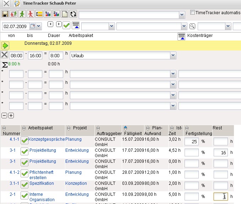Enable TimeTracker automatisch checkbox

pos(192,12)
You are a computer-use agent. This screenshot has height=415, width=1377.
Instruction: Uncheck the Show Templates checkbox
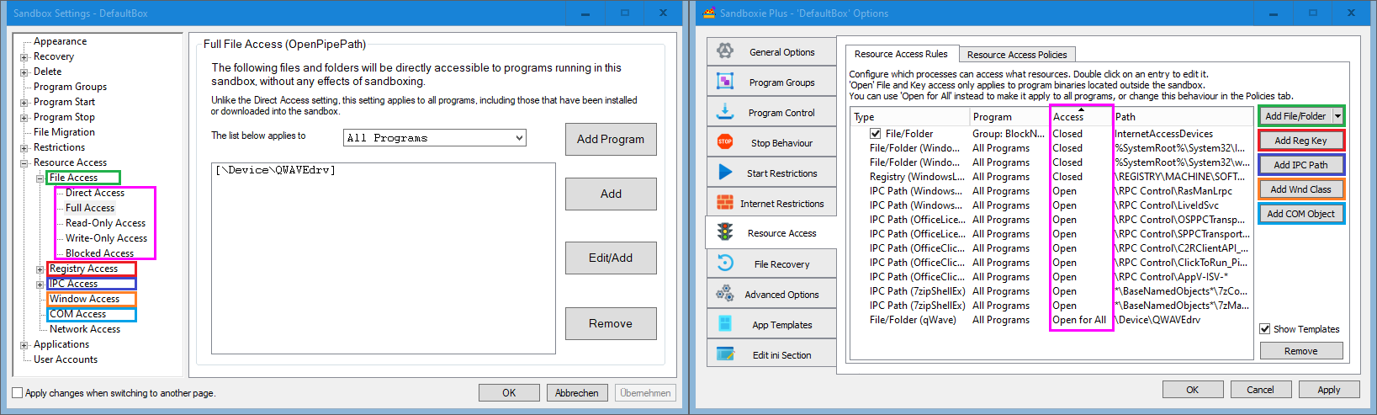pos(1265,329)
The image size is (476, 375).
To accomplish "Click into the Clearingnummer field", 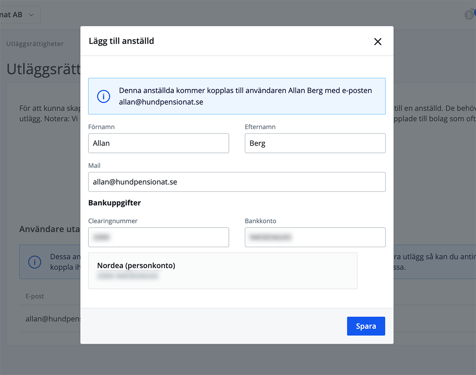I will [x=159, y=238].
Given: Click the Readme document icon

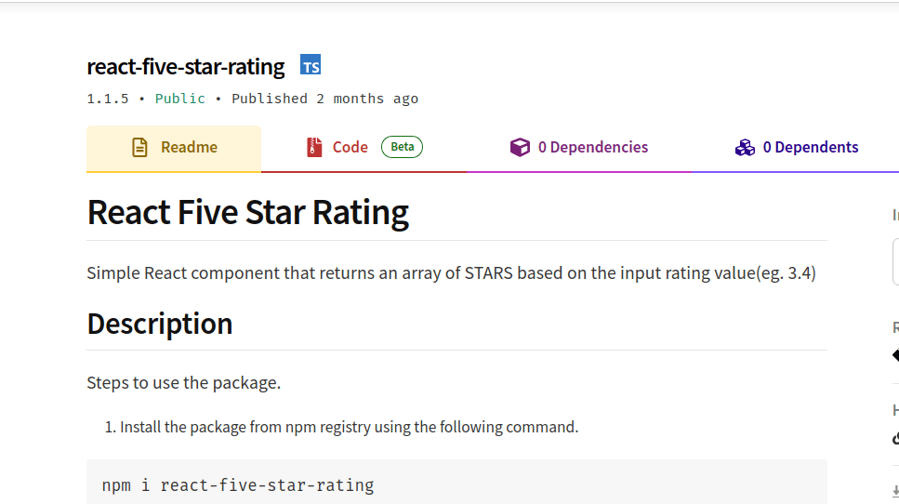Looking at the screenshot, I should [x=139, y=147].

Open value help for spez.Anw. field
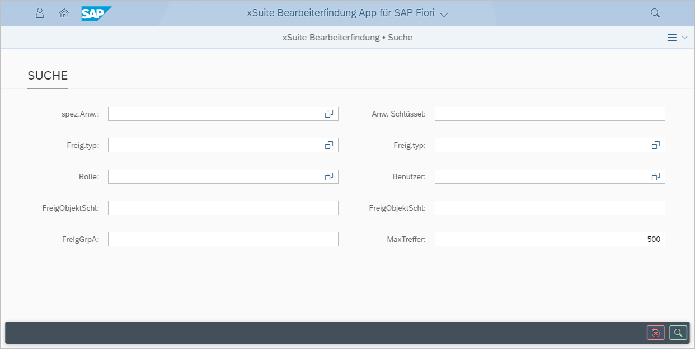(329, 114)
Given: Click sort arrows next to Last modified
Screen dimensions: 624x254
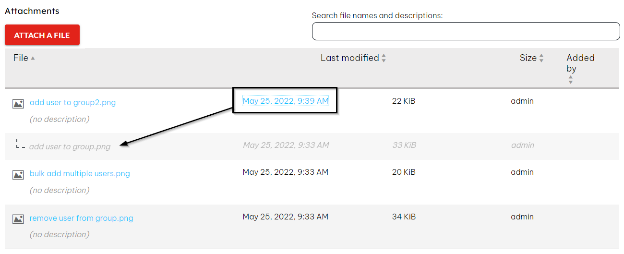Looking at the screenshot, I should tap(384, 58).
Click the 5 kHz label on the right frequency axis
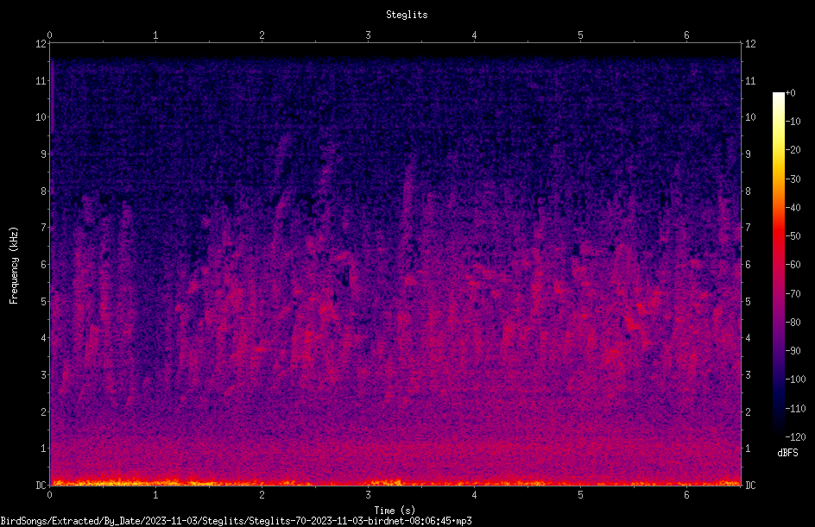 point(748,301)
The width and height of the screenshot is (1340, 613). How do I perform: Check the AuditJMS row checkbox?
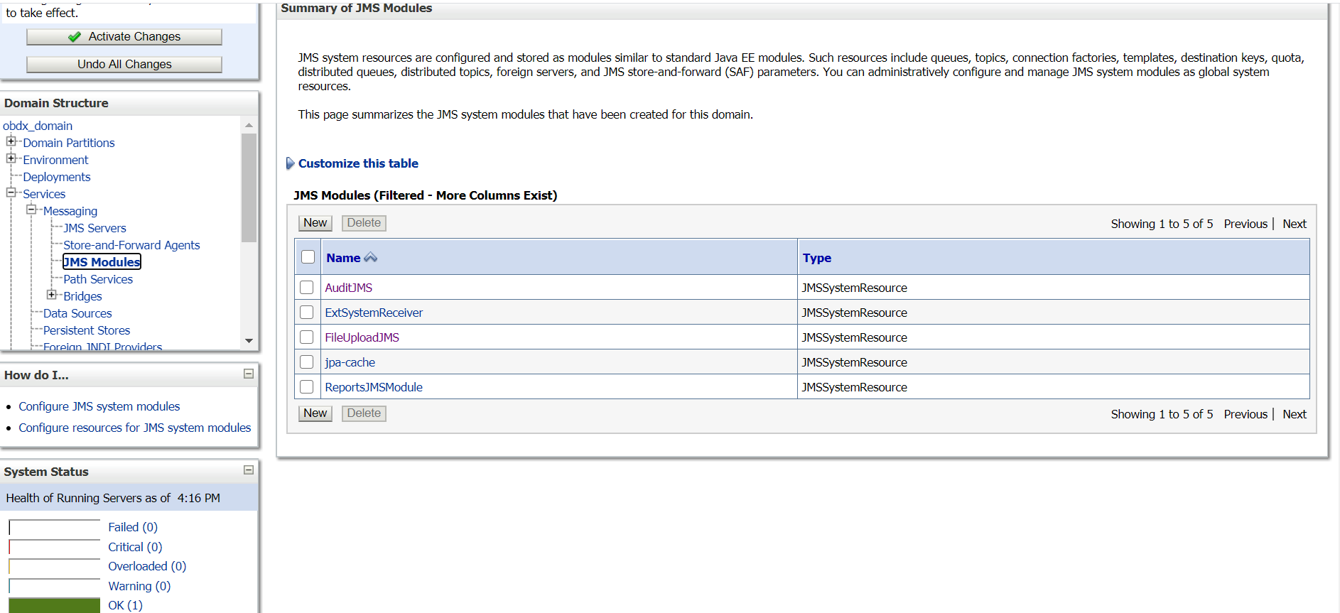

........

Problem statement — Every line of the entries above that includes "width" should be copied.

Response box —
You are a computer-use agent. This screenshot has height=415, width=1377.
The width and height of the screenshot is (1340, 613). How do I perform: Check the AuditJMS row checkbox?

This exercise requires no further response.